- **Your goal**
Scan the data. Collect each line that contains the word "京都市教育委員会".
[[ Material supplied open ]]
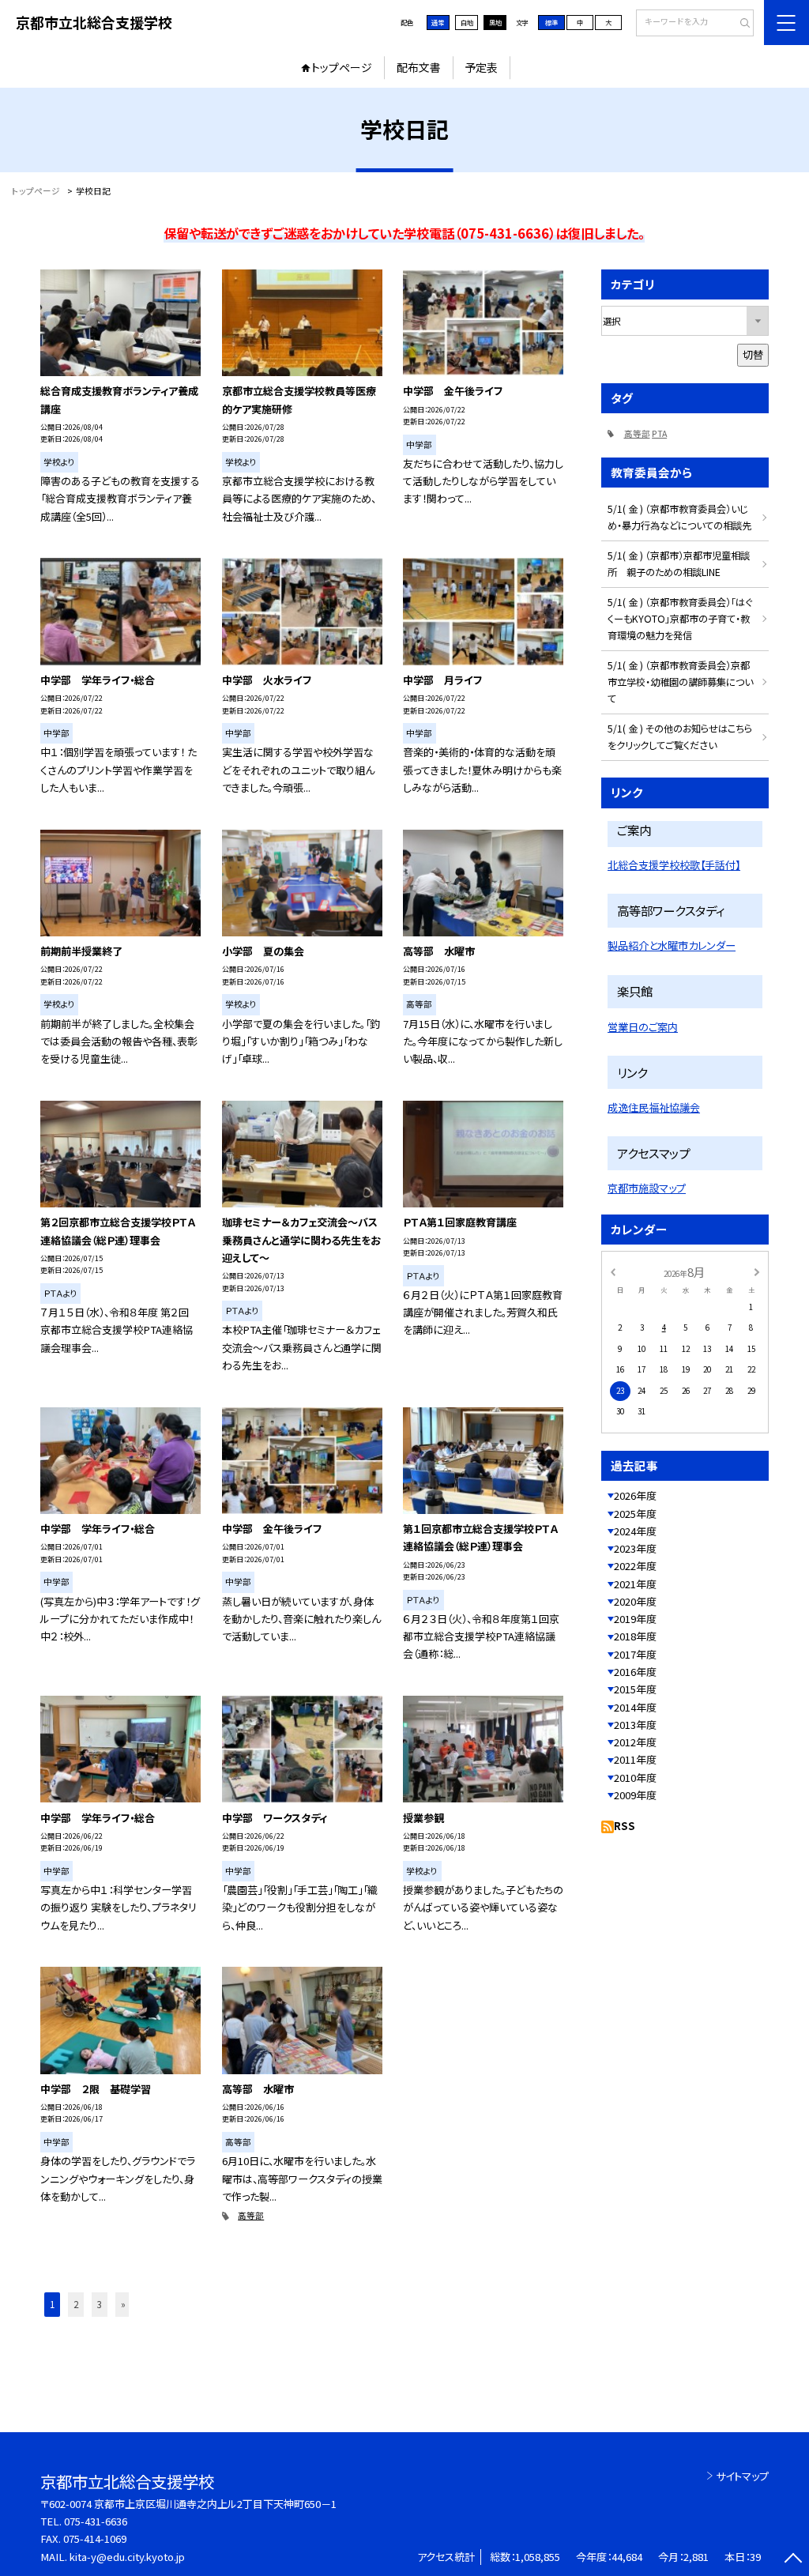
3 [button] (99, 2304)
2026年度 (635, 1495)
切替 (753, 354)
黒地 (495, 22)
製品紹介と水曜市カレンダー (672, 945)
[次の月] (756, 1271)
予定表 (481, 67)
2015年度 (635, 1689)
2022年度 (635, 1565)
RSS (624, 1825)
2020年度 (635, 1601)
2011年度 (635, 1759)
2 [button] (75, 2304)
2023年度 (635, 1548)
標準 (551, 22)
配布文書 (419, 67)
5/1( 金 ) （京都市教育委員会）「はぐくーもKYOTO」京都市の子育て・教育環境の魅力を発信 (680, 618)
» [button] (123, 2304)
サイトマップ (742, 2476)
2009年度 (635, 1794)
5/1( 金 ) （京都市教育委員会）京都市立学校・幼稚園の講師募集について (680, 682)
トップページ (341, 67)
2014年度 (635, 1707)
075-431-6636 (95, 2521)
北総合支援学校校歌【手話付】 (674, 864)
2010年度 (635, 1777)
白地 (467, 22)
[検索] (740, 23)
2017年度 (635, 1654)
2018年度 (635, 1636)
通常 (437, 22)
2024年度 (635, 1530)
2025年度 (635, 1513)
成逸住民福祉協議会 (654, 1107)
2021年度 (635, 1583)
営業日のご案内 (643, 1026)
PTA (659, 433)
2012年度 (635, 1741)
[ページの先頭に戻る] (793, 2560)
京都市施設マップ (647, 1188)
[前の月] (612, 1271)
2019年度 (635, 1618)
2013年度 (635, 1724)
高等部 (251, 2215)
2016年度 (635, 1671)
[[ Material supplied closed ]]
- **Response for this exercise**
5/1( 金 ) （京都市教育委員会）「はぐくーもKYOTO」京都市の子育て・教育環境の魅力を発信 (680, 618)
5/1( 金 ) （京都市教育委員会）京都市立学校・幼稚園の講師募集について (680, 682)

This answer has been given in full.